While most people know that a percentage of their pay is deducted for Social Security, what they aren’t aware of is that there is an annual limit. In 2021, the maximum that was deducted from an employee’s pay for Social Security was $8,853.60. In 2022, that maximum increases to $9,114.00 because they adjust it for inflation every year.

If your gross wages (salary and bonus) are going to exceed $147,000 in 2022, then the Social Security deduction will stop when you hit the limit. Payroll automatically takes care of it.

As we saw in the example above for retirement plans, this can impact a person’s take-home pay. Someone with a gross salary of $100,000 won’t hit the limit and therefore their take-home pay will stay the same throughout the year. A person with a gross salary of $200,000 will see their take-home pay increase in the Fall when they hit the limit.

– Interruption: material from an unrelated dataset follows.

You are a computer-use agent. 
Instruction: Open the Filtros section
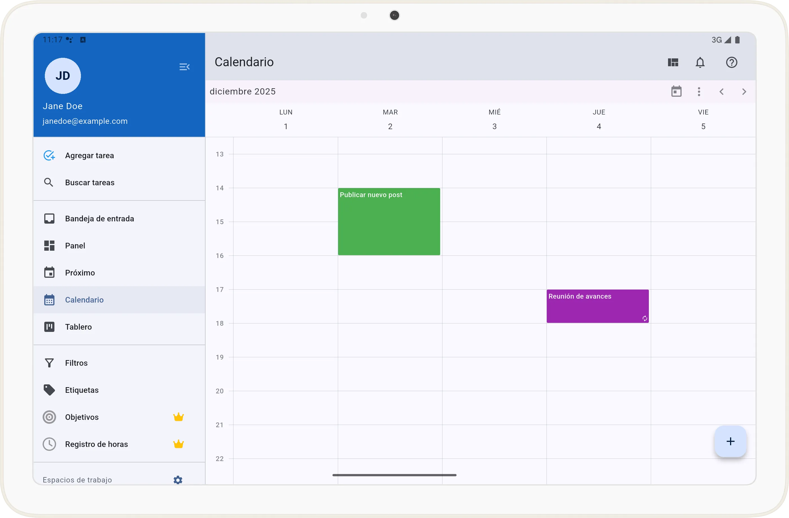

It will go back down in January when Social Security is deducted again. Someone with a base salary of $200,000 who also receives a bonus will hit the maximum even sooner.

We’ll also note that for executives with employer stock-based compensation, that compensation is also subject to Social Security and Medicare deductions.

We hope that sheds some light on the two most common reasons a person’s take-home pay can fluctuate significantly over the year.